The ESF cap is proposed at $32.5 million for the fiscal year beginning on July 1, and it would adjust annually in the future based on changes in the average weekly earnings of Coloradans.

Second — and this was a big reason behind Barela’s opposition — it means that more money in the ESF can go toward workforce-training grants rather than be diverted to labor-law enforcement. Barela, who rose from the local ranks before Polis chose him to be a part of his cabinet, told The Sum & Substance last month that such training is vital at a time when many industries face a shortage of workers who have the skills to do needed jobs.

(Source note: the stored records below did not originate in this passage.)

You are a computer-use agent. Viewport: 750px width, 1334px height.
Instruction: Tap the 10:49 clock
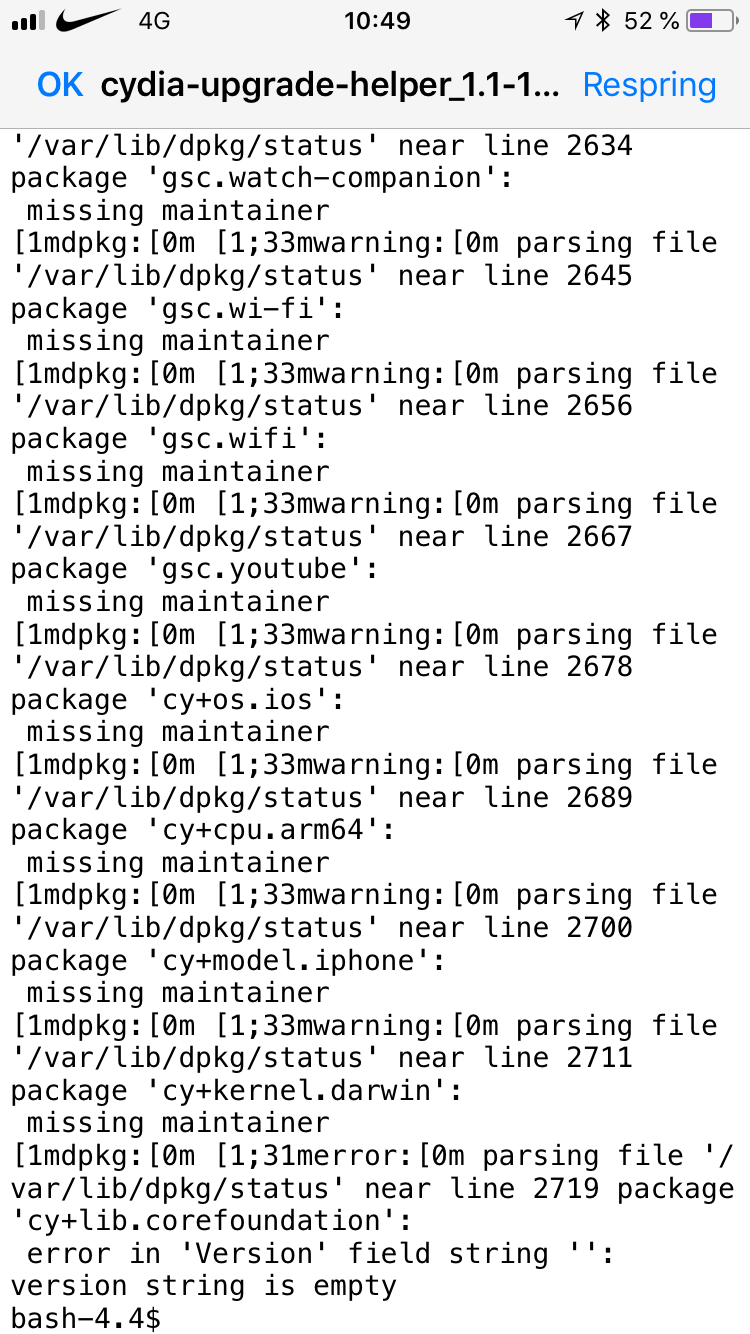pyautogui.click(x=376, y=21)
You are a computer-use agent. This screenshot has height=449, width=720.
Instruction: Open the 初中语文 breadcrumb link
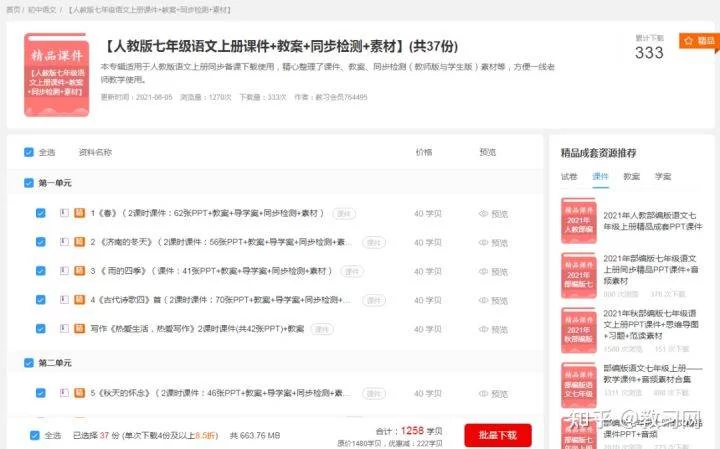point(41,8)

Finally, if the Legislature follows through on the spirit of SB 232 and on Barela’s request to bar new bills from funding enforcement via the ESF, it will make it harder for some or all those bills to find the money they need to pass into law. With one of the six bills seeking ESF money already dead (the Fair Workweek proposal to require advanced scheduling for restaurant and retail workers) and another viewed as more of a proper use of unemployment-tax funding (House Bill 1078, which would create a $35 weekly stipend for the children of benefits recipients), four bills could be affected:

  • SB 105, which would add more requirements to the two-year-old Equal Pay for Equal Work Act and double the allowable backpay from three to six years;
  • SB 98, which would increase the amount of information that gig-worker companies like Uber and Lyft must provide to drivers regarding their payments;
  • SB 111, which would grant public-sector workers the right to engage in organizing activities and participate in the political process in off hours; and,
  • SB 17, which would allow workers to use paid sick leave to deal with the death of family members or to care for children when their school closes temporarily.